La lecture comme acte de résistance
À voir vos nombreuses réponses à la question « Que lisez-vous cet été ? », on se réjouit devant autant d'enthousiasme. Lire fait manifestement partie de vos projets de vacances.
Parler de ses lectures, présenter ses plus récents coups de cœur, s'échanger le nom de nos auteurs préférés : voilà un des grands plaisirs de l'été… et de la vie, aussi.
Lire, ce n'est pas seulement se distraire. C'est voyager, s'ouvrir, comprendre, cultiver notre humanité. Et il n'y a pas de « bons » ou de « mauvais » livres pour le faire.
Lisez Vos lectures d'été
On a longtemps opposé lectures « sérieuses » et lectures « légères ». L'été, en particulier, était réservé aux « livres bonbons » – polars, bandes dessinées, chicklit. Comme si le plaisir était mal perçu. Comme si lire un bon livre devait être un peu souffrant.
Heureusement, cette hiérarchisation snob tend à disparaître. On ne devrait jamais culpabiliser quelqu'un qui lit. À chacun son livre. Même une romance ou un roman de gare peuvent toucher juste. Ce qui compte, c'est qu'un livre trouve son lecteur.
Les livres nous emmènent là où nos vies ne vont pas toujours, nous confrontant parfois à des réalités très différentes de la nôtre.
La fiction permet souvent de mieux dire ce que l'essai ne parvient pas à faire passer. À travers le filtre de la fiction, il est peut-être plus facile d'aborder des thèmes comme les violences sexuelles, le racisme, l'homophobie ou les droits des autochtones, par exemple.
Pensons seulement aux romans de Michel Jean ou de Naomi Fontaine qui ont fait davantage pour sensibiliser les Québécois aux réalités autochtones que bien des essais ou des discours officiels sur la question.
À travers les mots et la sensibilité des autres, on arrive à se mettre dans leurs souliers. On développe son empathie. Et en ce moment, cette possibilité d'être à l'écoute de l'autre n'a jamais été aussi précieuse.

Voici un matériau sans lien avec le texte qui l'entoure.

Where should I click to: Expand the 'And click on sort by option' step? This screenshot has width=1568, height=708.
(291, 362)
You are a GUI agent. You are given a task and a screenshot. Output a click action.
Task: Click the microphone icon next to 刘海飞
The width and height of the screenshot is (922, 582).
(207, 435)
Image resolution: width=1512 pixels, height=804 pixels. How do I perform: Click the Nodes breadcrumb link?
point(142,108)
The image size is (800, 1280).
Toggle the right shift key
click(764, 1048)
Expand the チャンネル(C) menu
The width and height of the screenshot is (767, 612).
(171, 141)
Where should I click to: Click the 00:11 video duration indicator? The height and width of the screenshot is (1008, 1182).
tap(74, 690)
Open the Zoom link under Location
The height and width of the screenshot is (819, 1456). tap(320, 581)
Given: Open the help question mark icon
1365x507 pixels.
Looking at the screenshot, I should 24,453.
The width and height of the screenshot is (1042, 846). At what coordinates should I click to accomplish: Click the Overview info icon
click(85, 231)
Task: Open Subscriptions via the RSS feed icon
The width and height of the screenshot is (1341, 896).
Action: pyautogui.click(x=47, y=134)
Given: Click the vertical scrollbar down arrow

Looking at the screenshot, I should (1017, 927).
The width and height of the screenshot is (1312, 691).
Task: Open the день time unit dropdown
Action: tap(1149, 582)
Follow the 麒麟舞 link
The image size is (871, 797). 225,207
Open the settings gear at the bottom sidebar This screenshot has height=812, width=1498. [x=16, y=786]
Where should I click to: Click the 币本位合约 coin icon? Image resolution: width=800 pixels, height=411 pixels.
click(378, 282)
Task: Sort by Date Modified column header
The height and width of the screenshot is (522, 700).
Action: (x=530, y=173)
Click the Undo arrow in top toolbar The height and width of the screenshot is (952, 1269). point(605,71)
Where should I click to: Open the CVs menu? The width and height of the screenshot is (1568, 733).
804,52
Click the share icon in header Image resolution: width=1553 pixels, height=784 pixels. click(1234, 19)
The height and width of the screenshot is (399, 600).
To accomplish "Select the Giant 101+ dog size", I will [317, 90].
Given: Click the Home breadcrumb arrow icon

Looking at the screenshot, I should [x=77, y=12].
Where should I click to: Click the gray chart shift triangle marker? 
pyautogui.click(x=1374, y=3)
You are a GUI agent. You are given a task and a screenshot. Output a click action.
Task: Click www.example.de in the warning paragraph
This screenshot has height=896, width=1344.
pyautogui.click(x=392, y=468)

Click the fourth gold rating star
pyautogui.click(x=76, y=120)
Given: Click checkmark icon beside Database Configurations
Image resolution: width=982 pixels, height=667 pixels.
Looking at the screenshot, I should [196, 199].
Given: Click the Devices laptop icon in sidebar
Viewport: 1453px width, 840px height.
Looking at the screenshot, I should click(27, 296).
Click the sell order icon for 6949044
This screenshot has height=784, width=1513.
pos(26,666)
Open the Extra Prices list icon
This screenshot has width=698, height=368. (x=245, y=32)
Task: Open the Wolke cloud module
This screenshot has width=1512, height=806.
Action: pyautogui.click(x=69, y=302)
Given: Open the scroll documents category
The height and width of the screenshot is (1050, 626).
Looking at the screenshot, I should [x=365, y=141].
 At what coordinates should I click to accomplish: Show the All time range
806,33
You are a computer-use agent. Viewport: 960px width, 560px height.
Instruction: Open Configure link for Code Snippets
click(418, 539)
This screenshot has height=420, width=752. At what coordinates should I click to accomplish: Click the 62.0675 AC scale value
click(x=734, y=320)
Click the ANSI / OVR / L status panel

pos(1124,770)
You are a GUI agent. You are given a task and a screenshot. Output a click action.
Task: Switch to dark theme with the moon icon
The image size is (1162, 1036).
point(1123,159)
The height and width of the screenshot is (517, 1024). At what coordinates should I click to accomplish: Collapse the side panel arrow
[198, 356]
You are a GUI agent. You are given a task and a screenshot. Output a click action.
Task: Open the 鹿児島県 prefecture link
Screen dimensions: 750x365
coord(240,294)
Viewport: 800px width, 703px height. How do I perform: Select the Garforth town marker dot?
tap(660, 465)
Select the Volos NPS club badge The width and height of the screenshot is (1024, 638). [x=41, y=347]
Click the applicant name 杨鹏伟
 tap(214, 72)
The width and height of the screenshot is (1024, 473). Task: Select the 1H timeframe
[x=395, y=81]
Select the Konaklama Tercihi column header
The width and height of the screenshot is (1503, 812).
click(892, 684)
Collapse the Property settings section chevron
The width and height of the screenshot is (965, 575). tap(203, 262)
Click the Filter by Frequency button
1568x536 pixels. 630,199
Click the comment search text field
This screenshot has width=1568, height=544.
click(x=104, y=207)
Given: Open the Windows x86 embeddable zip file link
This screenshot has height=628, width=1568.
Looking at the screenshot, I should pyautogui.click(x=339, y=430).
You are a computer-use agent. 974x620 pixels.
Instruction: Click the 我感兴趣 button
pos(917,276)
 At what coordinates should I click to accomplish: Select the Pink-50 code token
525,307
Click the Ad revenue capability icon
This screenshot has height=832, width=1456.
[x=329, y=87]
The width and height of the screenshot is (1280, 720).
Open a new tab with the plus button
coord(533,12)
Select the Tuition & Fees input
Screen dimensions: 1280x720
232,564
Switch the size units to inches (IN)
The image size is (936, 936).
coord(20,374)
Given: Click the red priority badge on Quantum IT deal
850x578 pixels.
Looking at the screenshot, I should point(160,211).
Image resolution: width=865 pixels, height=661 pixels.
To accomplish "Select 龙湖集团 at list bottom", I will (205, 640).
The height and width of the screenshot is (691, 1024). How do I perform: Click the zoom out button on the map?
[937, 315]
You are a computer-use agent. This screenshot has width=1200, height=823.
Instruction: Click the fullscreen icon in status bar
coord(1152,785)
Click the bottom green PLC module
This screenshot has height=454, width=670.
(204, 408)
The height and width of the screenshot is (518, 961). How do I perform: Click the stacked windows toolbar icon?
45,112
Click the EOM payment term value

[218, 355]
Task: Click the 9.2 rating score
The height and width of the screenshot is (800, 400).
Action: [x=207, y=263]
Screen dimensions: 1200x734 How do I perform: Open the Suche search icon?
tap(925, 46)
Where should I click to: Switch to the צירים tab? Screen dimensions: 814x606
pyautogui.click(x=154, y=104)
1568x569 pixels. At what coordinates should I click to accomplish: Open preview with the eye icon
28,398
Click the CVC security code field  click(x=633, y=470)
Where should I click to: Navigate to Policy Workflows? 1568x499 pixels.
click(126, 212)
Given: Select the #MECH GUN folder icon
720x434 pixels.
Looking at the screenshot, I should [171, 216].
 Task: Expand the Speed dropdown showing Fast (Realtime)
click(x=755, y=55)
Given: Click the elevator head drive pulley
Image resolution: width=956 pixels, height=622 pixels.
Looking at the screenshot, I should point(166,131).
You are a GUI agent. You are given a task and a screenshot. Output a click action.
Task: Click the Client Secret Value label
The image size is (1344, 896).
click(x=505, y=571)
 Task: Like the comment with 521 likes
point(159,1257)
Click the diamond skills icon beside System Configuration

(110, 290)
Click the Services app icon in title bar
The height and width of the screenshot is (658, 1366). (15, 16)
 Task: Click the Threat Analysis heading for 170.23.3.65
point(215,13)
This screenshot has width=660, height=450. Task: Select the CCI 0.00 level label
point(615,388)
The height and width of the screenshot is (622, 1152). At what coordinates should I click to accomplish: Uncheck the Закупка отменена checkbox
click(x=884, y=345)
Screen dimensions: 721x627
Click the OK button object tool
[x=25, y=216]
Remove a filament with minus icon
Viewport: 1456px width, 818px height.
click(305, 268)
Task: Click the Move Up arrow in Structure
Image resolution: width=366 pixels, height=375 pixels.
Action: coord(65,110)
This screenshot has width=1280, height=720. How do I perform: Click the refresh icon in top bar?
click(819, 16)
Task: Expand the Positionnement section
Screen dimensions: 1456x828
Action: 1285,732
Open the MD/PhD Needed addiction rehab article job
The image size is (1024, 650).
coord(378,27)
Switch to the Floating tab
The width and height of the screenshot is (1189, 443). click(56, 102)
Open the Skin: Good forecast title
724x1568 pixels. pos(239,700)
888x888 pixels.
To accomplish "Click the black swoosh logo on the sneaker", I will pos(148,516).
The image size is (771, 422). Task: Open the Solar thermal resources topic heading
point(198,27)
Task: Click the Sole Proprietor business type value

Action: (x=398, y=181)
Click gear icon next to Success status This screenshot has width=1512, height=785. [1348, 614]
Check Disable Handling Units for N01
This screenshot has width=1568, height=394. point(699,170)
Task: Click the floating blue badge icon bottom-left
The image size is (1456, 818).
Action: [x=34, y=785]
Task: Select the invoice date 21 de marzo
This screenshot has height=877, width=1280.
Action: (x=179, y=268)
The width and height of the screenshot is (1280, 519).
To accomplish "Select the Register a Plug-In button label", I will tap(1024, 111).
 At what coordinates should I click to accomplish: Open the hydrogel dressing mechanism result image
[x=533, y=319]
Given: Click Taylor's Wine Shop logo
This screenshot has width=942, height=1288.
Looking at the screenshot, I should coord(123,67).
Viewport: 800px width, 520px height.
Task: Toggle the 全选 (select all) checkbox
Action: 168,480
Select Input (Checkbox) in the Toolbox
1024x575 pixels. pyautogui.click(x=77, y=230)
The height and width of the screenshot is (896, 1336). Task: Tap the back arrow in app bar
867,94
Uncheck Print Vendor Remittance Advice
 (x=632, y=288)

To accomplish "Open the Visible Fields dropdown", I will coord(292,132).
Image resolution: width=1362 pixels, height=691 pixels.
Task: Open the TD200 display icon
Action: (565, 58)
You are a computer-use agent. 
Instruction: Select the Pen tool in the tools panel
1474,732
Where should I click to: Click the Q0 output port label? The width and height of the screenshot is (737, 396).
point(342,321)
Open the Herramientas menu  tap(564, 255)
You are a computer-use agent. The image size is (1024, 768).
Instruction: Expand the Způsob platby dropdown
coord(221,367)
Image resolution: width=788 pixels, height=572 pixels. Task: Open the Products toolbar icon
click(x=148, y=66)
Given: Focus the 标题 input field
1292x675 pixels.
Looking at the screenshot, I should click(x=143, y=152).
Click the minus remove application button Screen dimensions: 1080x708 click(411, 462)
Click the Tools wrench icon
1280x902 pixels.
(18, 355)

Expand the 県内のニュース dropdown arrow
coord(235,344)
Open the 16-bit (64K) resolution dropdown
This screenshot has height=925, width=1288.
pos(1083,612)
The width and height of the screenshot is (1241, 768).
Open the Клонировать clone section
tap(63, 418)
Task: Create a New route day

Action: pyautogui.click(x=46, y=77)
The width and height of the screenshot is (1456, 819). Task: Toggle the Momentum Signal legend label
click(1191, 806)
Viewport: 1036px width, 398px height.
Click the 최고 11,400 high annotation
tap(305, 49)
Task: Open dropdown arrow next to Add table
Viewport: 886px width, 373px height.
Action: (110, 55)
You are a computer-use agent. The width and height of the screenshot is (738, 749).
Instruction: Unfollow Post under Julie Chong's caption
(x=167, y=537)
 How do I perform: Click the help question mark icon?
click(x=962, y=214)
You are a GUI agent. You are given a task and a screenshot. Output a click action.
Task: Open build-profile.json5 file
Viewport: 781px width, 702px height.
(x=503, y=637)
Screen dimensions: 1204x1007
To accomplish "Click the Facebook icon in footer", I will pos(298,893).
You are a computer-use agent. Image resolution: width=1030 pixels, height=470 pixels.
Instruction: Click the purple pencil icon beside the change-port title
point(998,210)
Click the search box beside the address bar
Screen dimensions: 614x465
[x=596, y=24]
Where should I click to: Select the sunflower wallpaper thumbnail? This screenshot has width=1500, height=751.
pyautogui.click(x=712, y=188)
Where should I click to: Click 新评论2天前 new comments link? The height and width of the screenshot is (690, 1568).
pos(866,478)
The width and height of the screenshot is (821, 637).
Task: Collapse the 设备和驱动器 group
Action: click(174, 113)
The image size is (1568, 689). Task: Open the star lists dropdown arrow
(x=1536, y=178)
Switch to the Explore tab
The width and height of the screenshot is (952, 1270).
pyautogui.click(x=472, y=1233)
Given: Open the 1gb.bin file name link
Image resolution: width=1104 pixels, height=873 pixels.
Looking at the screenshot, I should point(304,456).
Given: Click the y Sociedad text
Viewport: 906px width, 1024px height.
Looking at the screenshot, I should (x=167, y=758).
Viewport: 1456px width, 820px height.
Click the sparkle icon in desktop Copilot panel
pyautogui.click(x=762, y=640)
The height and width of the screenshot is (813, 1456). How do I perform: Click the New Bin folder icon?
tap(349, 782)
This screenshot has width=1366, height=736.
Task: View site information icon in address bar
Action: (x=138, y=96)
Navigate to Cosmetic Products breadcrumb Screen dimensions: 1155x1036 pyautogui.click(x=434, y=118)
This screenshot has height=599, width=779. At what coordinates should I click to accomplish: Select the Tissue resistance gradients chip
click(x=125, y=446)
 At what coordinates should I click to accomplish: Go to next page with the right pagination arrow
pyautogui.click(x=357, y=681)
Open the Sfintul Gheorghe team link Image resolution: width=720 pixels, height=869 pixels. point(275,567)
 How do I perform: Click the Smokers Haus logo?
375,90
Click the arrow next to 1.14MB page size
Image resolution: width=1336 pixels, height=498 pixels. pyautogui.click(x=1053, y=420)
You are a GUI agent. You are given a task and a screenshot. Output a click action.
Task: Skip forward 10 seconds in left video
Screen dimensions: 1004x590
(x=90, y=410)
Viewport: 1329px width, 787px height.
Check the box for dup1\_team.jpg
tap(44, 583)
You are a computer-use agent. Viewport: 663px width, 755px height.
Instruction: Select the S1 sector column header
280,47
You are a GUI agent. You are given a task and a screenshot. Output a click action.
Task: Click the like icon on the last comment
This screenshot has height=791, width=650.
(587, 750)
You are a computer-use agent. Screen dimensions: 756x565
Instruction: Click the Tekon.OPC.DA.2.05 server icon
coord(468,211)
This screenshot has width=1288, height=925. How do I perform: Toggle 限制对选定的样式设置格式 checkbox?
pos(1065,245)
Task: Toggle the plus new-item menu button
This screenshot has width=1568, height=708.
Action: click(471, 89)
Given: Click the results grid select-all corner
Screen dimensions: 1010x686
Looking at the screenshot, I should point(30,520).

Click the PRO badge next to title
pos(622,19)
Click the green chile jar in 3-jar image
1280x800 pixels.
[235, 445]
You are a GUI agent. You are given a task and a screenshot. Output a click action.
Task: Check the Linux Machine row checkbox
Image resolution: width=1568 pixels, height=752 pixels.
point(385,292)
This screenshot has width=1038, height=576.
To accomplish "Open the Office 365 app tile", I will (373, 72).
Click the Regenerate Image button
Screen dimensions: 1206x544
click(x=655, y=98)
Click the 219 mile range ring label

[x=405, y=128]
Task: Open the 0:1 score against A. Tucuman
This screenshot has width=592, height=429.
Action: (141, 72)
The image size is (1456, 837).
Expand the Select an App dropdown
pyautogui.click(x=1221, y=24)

Étrangement, l'empathie est attaquée par une certaine droite ces temps-ci, qui la voit comme une faiblesse. Elon Musk, par exemple, parle d'« empathie suicidaire », un terme emprunté à Gad Saad, professeur à l'Université Concordia, dont le prochain livre, Suicidal Empathy, défendra l'idée que l'excès d'empathie empêche de prendre des décisions rationnelles.
Musk relaie ainsi une idée devenue tendance dans certains cercles conservateurs, soit qu'il faudrait se méfier de trop ressentir. Que notre empathie nous affaiblit. On croit rêver…
Je l'avoue, je trouve cette thèse loufoque. Il n'y aura jamais trop d'empathie dans le monde, comme il n'y aura jamais trop d'amour ou de solidarité. Ces valeurs ne nous affaiblissent pas, elles nous élèvent. Elles méritent d'être défendues, pas ridiculisées.
Et c'est pour cette raison que la lecture doit être célébrée, car elle permet de mieux comprendre la réalité de notre voisin, même la plus intime.
Je l'ai vécu récemment en lisant les mots de mon ex-collègue Agnès Gruda. Dans son roman Ça finit quand, toujours ?, Agnès raconte l'histoire de quatre familles forcées de quitter la Pologne pour des raisons de sécurité. Ces familles vont s'éparpiller aux quatre coins du monde, où elles devront se construire une nouvelle vie, avec les défis d'adaptation que cela implique. À travers les personnages d'Ewa et Maja, exilées au Québec, Agnès nous fait vivre les émotions des personnes qui, comme elle, ont connu l'exil.
À travers la vie de ses personnages, Agnès m'a permis de comprendre les déchirements intérieurs de ceux et celles qui quittent leur pays pour une vie meilleure, mais qui porteront toujours en eux les souvenirs du pays natal.
C'est ça, le pouvoir de la lecture.
Et c'est d'autant plus précieux que l'empathie ressentie lorsqu'on lit un livre ouvre la voie à la compassion. Or, la compassion est un sentiment qui mobilise, qui entraîne une action. Qui permet de tisser des liens. De bâtir des communautés plus solides.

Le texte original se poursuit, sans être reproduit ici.